▶ **Article**:
[Start]
Possible proxies are asked to be delivered in original form together with the notice to attend to address Ruukki Group Plc, Kasarmikatu 36, FI-00130 Helsinki before the end of notice period 6 May 2011 at 4:00 p.m. (Finnish time).
4. Holders of nominee registered shares
A holder of nominee registered shares is advised to request in good time in advance necessary instructions regarding the registration in the Company’s shareholder register, issuing of proxy documents and registration for the Annual General Meeting from his/her custodian bank. The account management organisation of the custodian bank will register a holder of nominee registered shares, who wants to participate in the Annual General Meeting, to be entered into the Company’s temporary shareholder register no later than by 6 May 2011 at 10 a.m. (Finnish time).
5. Other instructions and information
Ruukki Group Plc has at the date of invitation, i.e. 15 April 2011, in total 248,207,000 shares and votes, and the Company holds in total 7,790,895 own shares.
The annual report of Ruukki Group Plc has been published in Finnish and in English. Shareholders may order the annual report by phone from number +358 10 440 7000 on weekdays between 8:00 a.m. and 4:00 p.m. (Finnish time). The annual report can also be found from the Company website www.ruukkigroup.fi.
IN ESPOO, ON 15 APRIL 2011
RUUKKI GROUP PLC
BOARD OF DIRECTORS
For additional information, please contact:
Ruukki Group Plc
Markus Kivimäki, Head of Corporate Affairs, +358 (0)50 3495 687, markus.kivimaki@ruukkigroup.fi
Thomas Hoyer, CFO, +358 (0)45 6700 491, thomas.hoyer@ruukkigroup.fi
Investec Bank Plc
Stephen Cooper, +44 (0)20 7597 5104, stephen.cooper@investec.co.uk
RBC Capital Markets
Martin Eales, +44 (0)20 7653 4000, martin.eales@rbccm.com
Peter Barrett-Lennard, +44 (0)20 7653 4000, peter.barrett-lennard@rbccm.com
Ruukki Group is a natural resources company with a mining and minerals business in southern Europe and southern Africa. The Company is listed on NASDAQ OMX Helsinki (RUG1V) and the Main Market of the London Stock Exchange (RKKI).
www.ruukkigroup.fi
Distribution:
NASDAQ OMX Helsinki
London Stock Exchange
main media
www.ruukkigroup.fi
Annex: Terms of option plan
RUUKKI GROUP PLC – STOCK OPTIONS 2011
The Board of Directors of Ruukki Group Plc (Board of Directors) has at its meeting 13 April 2011 resolved to propose to the Annual General Meeting of Shareholders of Ruukki Group Plc (the Company) to be held on 11 May 2011 that stock options be issued to the key personnel of the Company and its subsidiaries (Group companies) and to a wholly owned subsidiary of the Company on the following terms and conditions:
I STOCK OPTION TERMS AND CONDITIONS
1. Number of Stock Options
The maximum total number of stock options issued shall be 6,900,000 and they entitle their owners to subscribe for a maximum total of 6,900,000 new shares in the Company.
2. Stock options
Stock-options shall be marked as follows:
700,000 pcs 2011A
700,000 pcs 2011B
700,000 pcs 2011C
800,000 pcs 2012A
800,000 pcs 2012B
800,000 pcs 2012C
800,000 pcs 2013A
800,000 pcs 2013B
800,000 pcs 2013C
Those, to whom stock options are to be granted, shall be notified in writing by the Board of Directors about the offer of stock options. The stock options shall be delivered to the recipient when he or she has accepted the offer by the Board of Directors.
[End]
▶ **Data section**:
[Start]
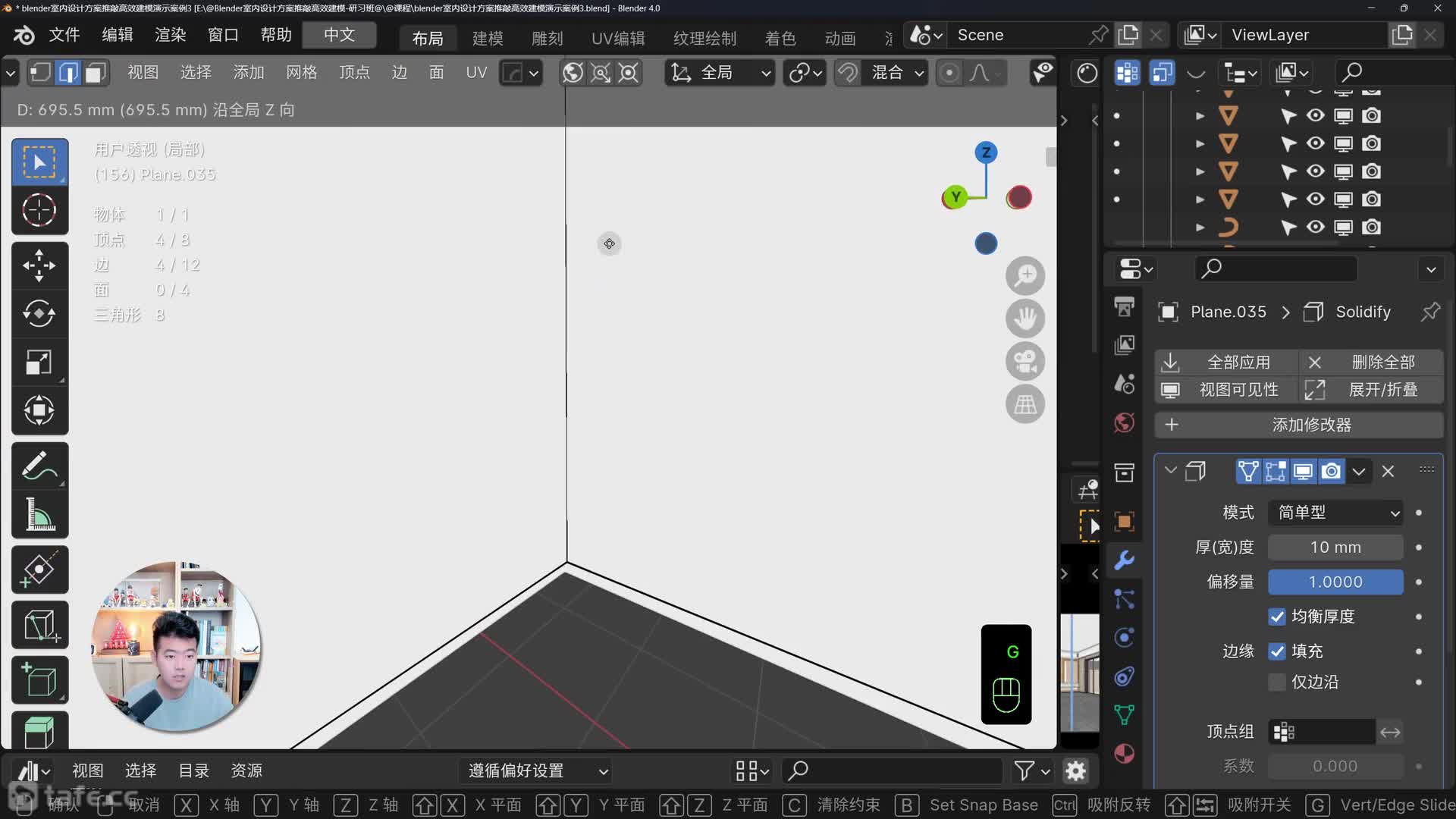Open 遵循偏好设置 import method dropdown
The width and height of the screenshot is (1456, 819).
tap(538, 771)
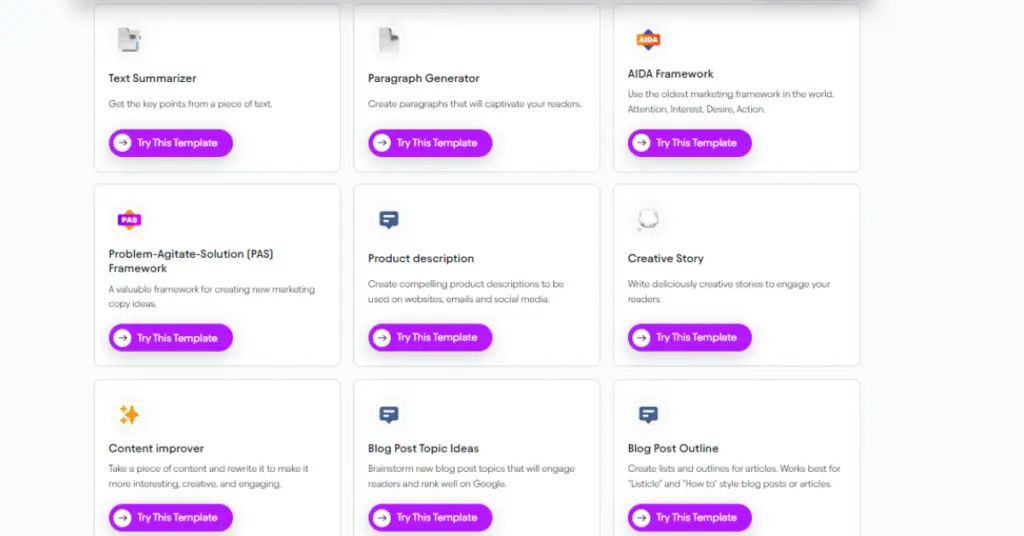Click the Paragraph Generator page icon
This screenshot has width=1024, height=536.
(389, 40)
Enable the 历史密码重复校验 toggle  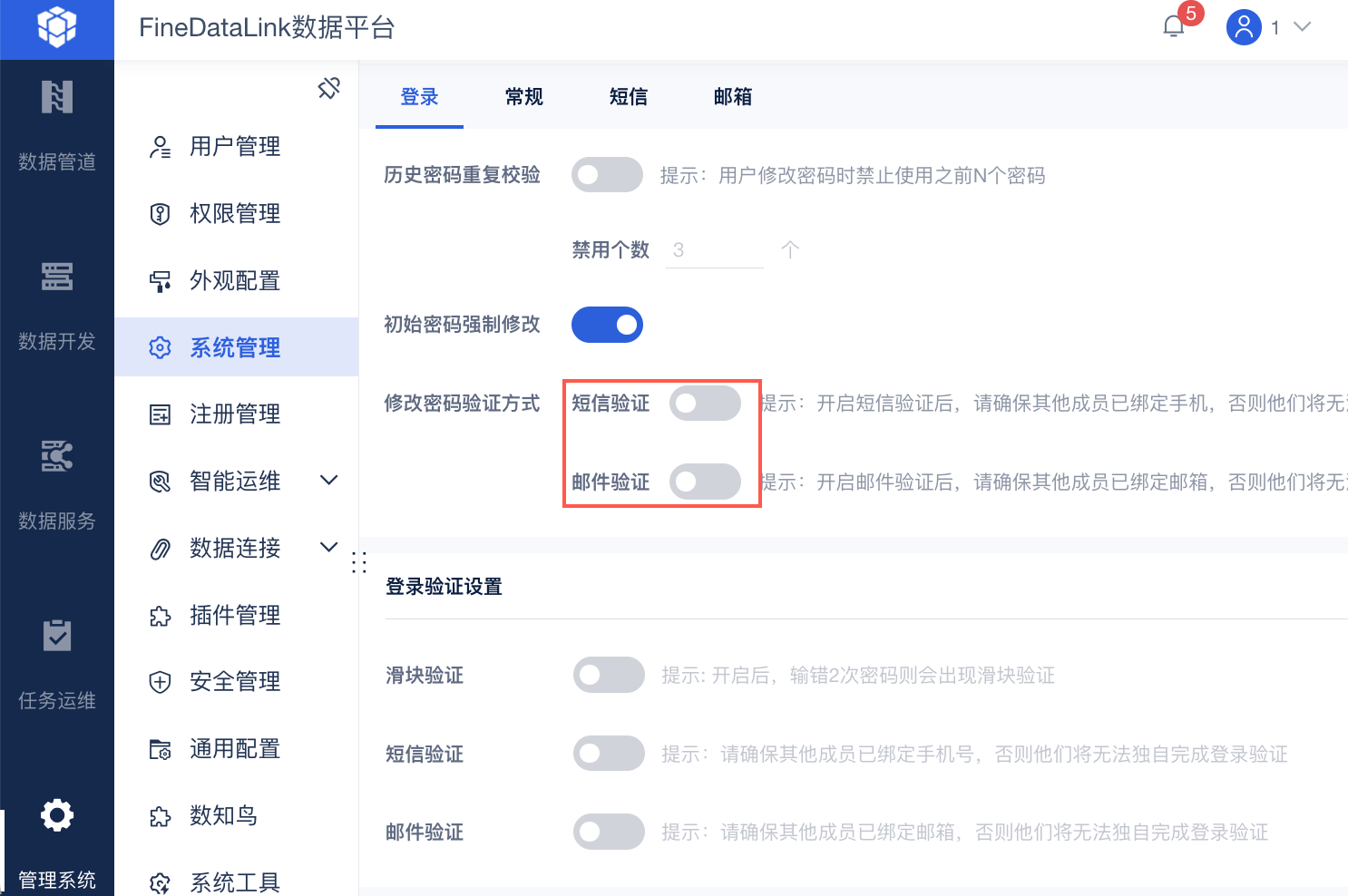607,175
[End]
▶ **Task statement**:
Copy the meeting notice word for word, starting at "The annual report of" and stopping after "Company website www.ruukkigroup.fi.". The entries have nothing to do with the meeting notice.

▶ **Response below**:
The annual report of Ruukki Group Plc has been published in Finnish and in English. Shareholders may order the annual report by phone from number +358 10 440 7000 on weekdays between 8:00 a.m. and 4:00 p.m. (Finnish time). The annual report can also be found from the Company website www.ruukkigroup.fi.